We'd been invited to my friend's wedding. I wanted Mr. C to go and he grudgingly agreed.
However, as the date moved closer he began to hedge. On the day of the event, after I'd gotten all gussied up in a way I hoped would inspire him, I came into the living room to find him sitting in front of the TV in his sweats.
He'd decided not to go. He didn't even try to make up a good excuse as he'd done in the past. He just didn't "feel like it."
This is when I launched into my usual routine that had a lovely, predictable pattern. First I shamed him with "but, you saids" and "but, you shoulds" and "you nevers" and "you always's."
Then I cried. Then I threatened. Then I begged. Then I probably did a lot of other victim-y stuff. Then I slammed out of the house.
As I sat fuming in my car I remembered a 12-step program motto, "Keep your side of the sidewalk clean."
Sitting there I just couldn't see where any of this fell on my side of the sidewalk. So I prayed (which isn't easy for an agnostic such as I, but I decided to "act as if" I had faith in a Higher Power).
As I prayed I suddenly knew which part of this frustrating situation was mine. I felt the tension in my body seep away and my spirit soften.
I got out of the car, walked to the house and found my guy slumped where I'd left him.
Here's what I said:
"You know I want to get married. I know you don't want to get married. I wanted you to come with me to this wedding to see how happy my friend and her fiancé are.
"I was hoping you'd see that marriage could be a really good thing and then I hoped that would make you want to marry me.
"So, that was my agenda for asking you to come to the wedding. I should've been more transparent about that. I'm disappointed you're not coming, but I'm going to go anyway."
Then I stood up and left.
I accepted reality completely and enjoyed my friend's wedding. Imagine my surprise when I arrived at the reception and my guy was there waiting for me.

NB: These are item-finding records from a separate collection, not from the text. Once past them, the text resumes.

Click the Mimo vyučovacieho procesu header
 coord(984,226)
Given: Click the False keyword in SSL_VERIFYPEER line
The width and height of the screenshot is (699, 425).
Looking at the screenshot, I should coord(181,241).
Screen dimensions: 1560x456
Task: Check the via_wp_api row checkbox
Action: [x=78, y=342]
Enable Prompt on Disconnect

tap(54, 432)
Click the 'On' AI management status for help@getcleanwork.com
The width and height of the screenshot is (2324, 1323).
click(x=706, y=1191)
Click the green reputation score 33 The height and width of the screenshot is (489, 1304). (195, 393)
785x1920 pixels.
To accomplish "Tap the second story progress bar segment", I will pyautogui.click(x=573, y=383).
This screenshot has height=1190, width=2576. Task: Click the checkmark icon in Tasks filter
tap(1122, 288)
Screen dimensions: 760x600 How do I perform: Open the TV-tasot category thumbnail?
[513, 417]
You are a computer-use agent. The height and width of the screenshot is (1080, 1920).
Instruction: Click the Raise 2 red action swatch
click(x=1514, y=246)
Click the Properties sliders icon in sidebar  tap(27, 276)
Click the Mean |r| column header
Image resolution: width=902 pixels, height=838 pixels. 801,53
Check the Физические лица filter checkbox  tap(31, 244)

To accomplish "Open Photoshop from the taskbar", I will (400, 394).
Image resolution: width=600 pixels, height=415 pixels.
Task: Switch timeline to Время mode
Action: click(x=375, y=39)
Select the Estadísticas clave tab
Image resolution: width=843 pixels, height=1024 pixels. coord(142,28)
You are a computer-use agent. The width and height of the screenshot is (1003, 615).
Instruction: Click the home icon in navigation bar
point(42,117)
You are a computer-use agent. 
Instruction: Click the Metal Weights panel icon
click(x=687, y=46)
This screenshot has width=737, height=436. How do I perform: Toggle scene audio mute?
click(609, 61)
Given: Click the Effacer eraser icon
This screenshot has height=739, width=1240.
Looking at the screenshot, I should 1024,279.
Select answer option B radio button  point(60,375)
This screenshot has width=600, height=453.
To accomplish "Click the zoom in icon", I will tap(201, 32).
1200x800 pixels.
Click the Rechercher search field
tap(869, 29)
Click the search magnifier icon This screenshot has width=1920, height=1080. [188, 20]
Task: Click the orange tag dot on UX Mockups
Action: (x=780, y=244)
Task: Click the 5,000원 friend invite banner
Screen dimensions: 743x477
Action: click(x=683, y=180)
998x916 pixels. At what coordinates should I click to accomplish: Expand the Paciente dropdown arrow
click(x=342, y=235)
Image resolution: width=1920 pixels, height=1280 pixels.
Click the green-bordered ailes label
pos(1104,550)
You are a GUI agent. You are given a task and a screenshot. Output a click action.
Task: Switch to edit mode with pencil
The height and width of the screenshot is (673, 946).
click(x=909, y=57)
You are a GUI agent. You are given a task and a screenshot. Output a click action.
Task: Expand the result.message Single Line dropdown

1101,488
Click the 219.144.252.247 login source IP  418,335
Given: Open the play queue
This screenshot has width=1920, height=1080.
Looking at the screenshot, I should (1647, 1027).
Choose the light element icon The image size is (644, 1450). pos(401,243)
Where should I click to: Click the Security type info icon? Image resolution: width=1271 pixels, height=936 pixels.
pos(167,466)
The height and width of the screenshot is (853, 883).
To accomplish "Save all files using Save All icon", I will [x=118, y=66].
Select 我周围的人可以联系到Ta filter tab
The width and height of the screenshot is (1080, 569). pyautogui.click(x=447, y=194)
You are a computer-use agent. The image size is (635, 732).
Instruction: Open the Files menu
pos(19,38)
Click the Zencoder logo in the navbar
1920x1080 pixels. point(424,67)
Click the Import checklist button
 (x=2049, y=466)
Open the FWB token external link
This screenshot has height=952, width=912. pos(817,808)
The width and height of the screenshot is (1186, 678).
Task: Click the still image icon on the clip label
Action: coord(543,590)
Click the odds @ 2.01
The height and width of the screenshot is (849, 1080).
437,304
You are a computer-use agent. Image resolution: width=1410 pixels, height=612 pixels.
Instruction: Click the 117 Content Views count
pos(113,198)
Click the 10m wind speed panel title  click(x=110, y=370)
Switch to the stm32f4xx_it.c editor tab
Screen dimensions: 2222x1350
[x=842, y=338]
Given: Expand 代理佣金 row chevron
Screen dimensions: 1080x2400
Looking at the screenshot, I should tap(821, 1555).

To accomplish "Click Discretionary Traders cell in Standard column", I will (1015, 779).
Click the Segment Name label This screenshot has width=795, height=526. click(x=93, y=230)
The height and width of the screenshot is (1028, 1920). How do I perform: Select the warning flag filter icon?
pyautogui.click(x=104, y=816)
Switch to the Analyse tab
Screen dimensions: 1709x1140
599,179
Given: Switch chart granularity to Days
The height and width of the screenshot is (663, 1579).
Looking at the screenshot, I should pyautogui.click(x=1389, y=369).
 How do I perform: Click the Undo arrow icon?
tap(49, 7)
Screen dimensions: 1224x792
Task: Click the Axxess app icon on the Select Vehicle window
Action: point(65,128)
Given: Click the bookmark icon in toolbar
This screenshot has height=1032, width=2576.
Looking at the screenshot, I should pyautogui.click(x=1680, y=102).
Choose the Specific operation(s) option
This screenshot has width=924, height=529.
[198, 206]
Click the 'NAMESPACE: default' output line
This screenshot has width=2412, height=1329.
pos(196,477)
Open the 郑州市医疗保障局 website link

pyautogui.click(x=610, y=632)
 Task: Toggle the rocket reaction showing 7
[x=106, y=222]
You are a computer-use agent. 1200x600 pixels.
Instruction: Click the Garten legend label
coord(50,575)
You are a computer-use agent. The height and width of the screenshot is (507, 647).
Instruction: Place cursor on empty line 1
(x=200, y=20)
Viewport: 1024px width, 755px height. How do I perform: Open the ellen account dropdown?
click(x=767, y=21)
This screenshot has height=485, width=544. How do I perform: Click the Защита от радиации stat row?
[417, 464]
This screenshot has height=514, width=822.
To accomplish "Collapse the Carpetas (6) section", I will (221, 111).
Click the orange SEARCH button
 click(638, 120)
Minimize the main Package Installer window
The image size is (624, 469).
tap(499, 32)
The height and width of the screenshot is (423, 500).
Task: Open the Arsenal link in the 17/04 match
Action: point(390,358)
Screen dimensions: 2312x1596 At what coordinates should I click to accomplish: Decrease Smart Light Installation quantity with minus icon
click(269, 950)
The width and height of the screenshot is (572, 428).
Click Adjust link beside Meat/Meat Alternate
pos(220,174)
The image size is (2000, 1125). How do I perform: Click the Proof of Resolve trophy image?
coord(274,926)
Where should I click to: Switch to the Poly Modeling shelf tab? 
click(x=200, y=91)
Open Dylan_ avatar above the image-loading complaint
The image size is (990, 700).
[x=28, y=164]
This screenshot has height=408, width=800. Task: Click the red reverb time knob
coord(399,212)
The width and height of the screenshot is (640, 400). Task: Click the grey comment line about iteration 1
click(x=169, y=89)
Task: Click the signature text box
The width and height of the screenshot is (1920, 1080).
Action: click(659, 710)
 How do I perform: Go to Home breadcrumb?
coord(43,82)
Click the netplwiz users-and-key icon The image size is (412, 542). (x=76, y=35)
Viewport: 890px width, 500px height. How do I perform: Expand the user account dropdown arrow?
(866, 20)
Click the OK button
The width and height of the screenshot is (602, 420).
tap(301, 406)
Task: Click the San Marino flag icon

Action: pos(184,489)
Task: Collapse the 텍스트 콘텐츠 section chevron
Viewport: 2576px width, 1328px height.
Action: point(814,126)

Writing this now I feel a great deal of love for him. He tried to step out of his comfort zone to give me what I wanted, I believe because I took responsibility for my side of the sidewalk and when we do that we're living in grace. Let's repeat that.
"When we keep our side of the sidewalk clean in a relationship we are living in grace."
He didn't marry me. We did eventually break up because I realized I couldn't accept the stuff on his side of the sidewalk.
But, when we take responsibility for what is ours, our self-esteem grows and we learn to love and take care of ourselves.
And with that comes peace.
(This tool isn't just for love partners, it is also applicable to difficult bosses, in-laws, grown children and our accountant.)